Shophouses built in the 1950s-60s still offer 19th century services and goods, from ryokan stays to geisha services. Grilled eel, loaches cooked in hotpot, hot millet dough with red bean paste, tempura and rice crackers are among the old-school bites offered here.
Try old-world gaming in an ageing amusement park or catch a classic Japanese movie at a cinema.
This district has been the centre of Japanese street fashion in modern times, where youth dress up in over-the-top eclectic styles on Sunday to show off what they fancy best.
Mirroring characters from cosplay to their favourite idols, the participants display a bewildering array of looks. Dress up and join in this fun unplanned fashion show outside the Harajuku station exit.
If you need a respite from the madness, stroll into the forested Meiji Shrine - which houses imperial treasures, a short distance away. Or head for Omotesando, where upscale boutiques promote another kind of culture that Tokyoites also relish - window shopping.
Founded in the late 19th century, this theatre is a landmark in the upmarket shopping district of Ginza. Catch a traditional Japanese song-and-dance drama presented by all-male actors in a modern theatre setting today after refurbishments.
For a closer look at the gorgeous costumes used in famous dramas as well as props and musical instruments, pop into the Kabukiza Gallery.

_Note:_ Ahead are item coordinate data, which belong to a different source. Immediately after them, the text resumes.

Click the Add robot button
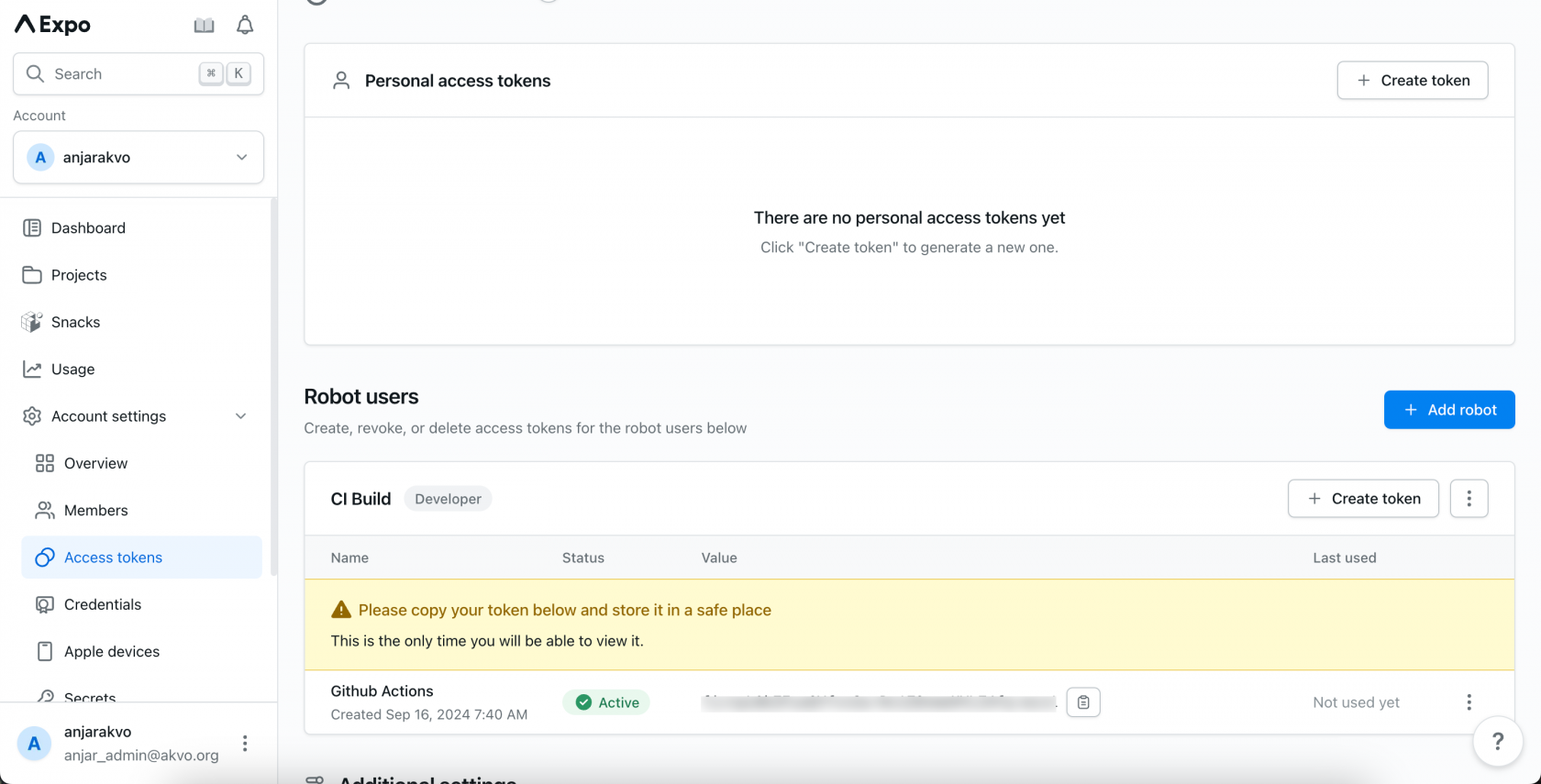 tap(1448, 410)
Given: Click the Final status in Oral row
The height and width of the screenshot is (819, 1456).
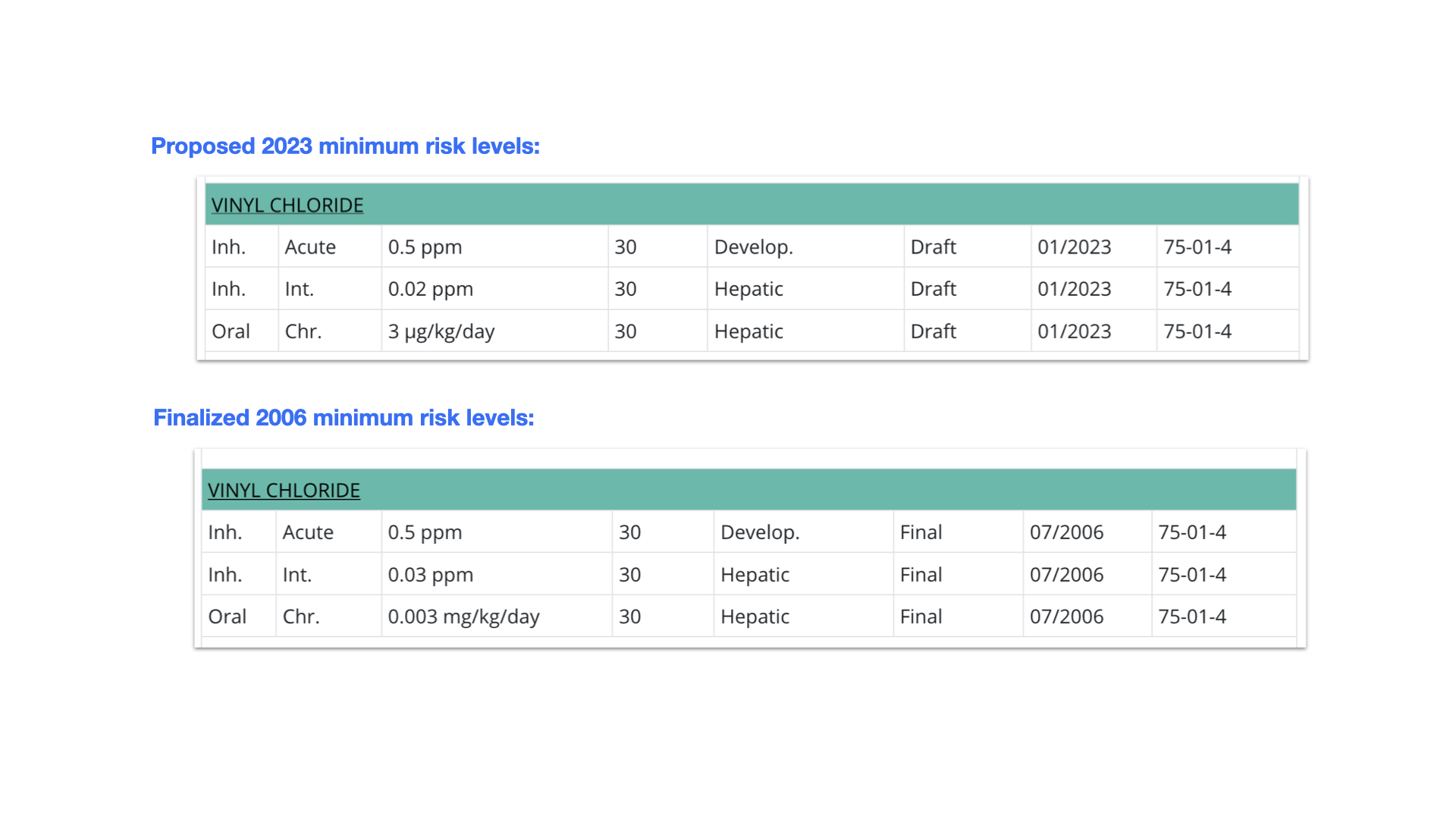Looking at the screenshot, I should (921, 617).
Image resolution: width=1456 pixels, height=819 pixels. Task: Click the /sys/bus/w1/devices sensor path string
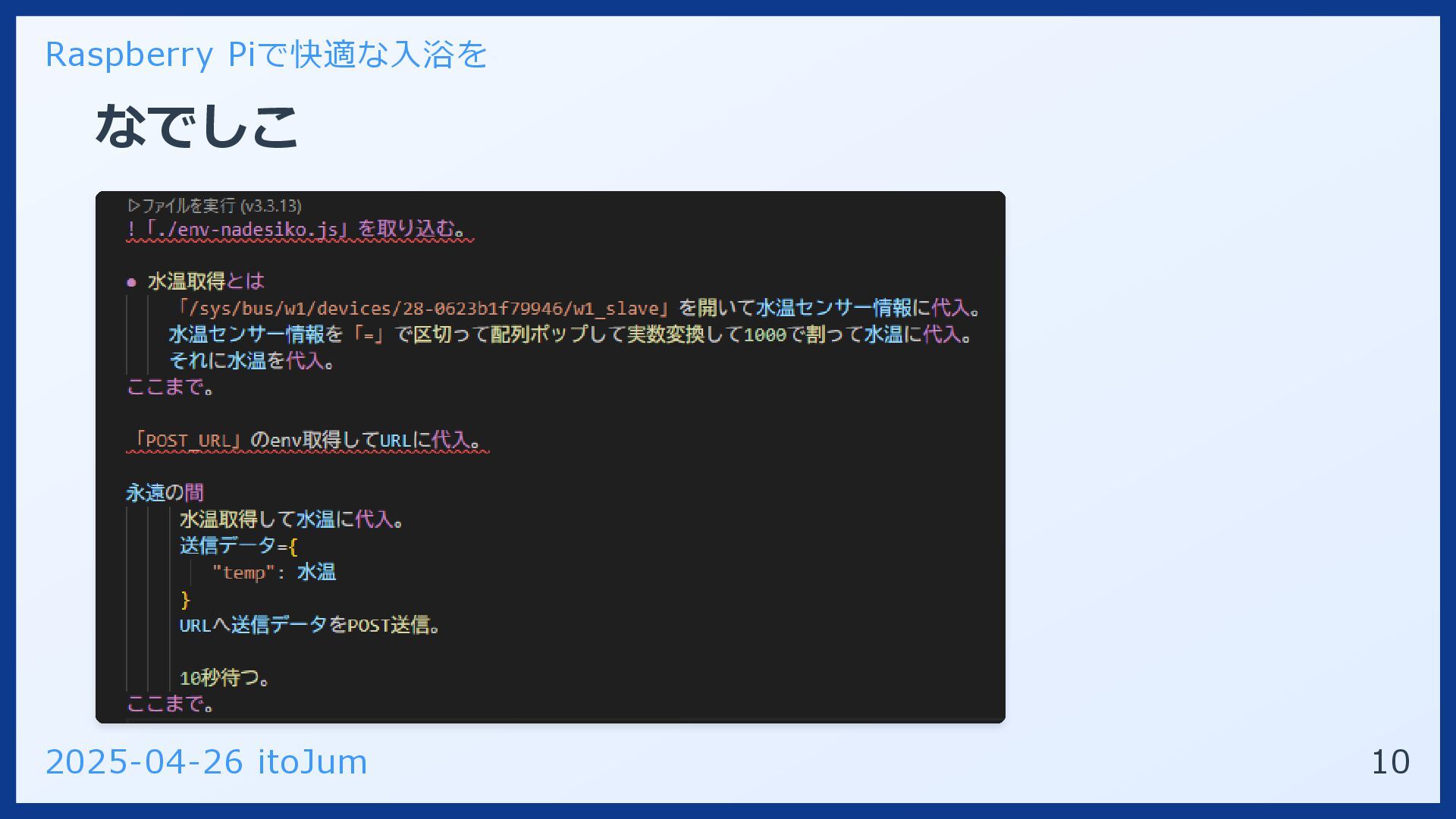coord(421,308)
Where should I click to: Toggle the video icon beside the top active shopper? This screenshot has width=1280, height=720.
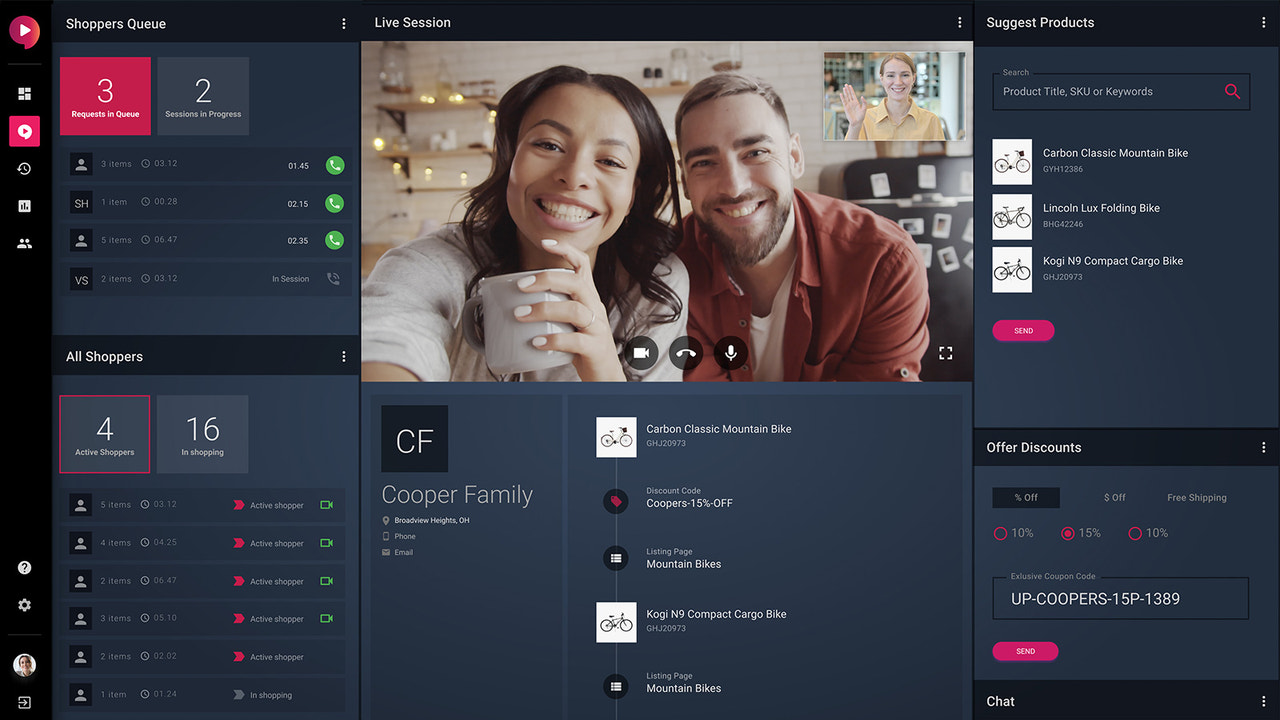(326, 505)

The Kabuki-za has kabuki-themed souvenir shops, a rooftop garden and a shrine, which is open to the public.
A single act ticket is about 1,000 to 1,500 yen ($12 to $18). The whole show can cost from 4,000 to 20,000 yen ($50 to $250) or beyond. Celebrity performers like the Somegoro family are very popular, so book your tickets early.
Also known as the Kōkyo Higashi Gyoen, it is part of the inner palace area but is open to the public. The lovely garden is the former site of Edo Castle's innermost rings of defence, but none of the main buildings remain today, except for moats, walls, entrance gates, guardhouses and some ruins.
A picturesque woodland with a pond and teahouse makes a perfect postcard photo.In the garden too is the Museum of Imperial Collections, which displays thousands of artworks owned by the imperial family.
As the number of visitors is limited at any one time, it hardly feels crowded. It is an ideal escape from the maddening crowds at Tokyo station not far away.
9am-4pm in Nov-Feb, to 4.30pm in Mar–mid-Apr, Sep & Oct, to 5pm in mid-Apr–Aug. Closed Mon and Fri all year-round
Best way to get there
The Otemon entrance is only short walk from Otemachi station on the Chiyoda, Tozai, Marunouchi, Hanzomon and Mita Subway lines. It can also be reached in a 15-20 minute walk from Tokyo station.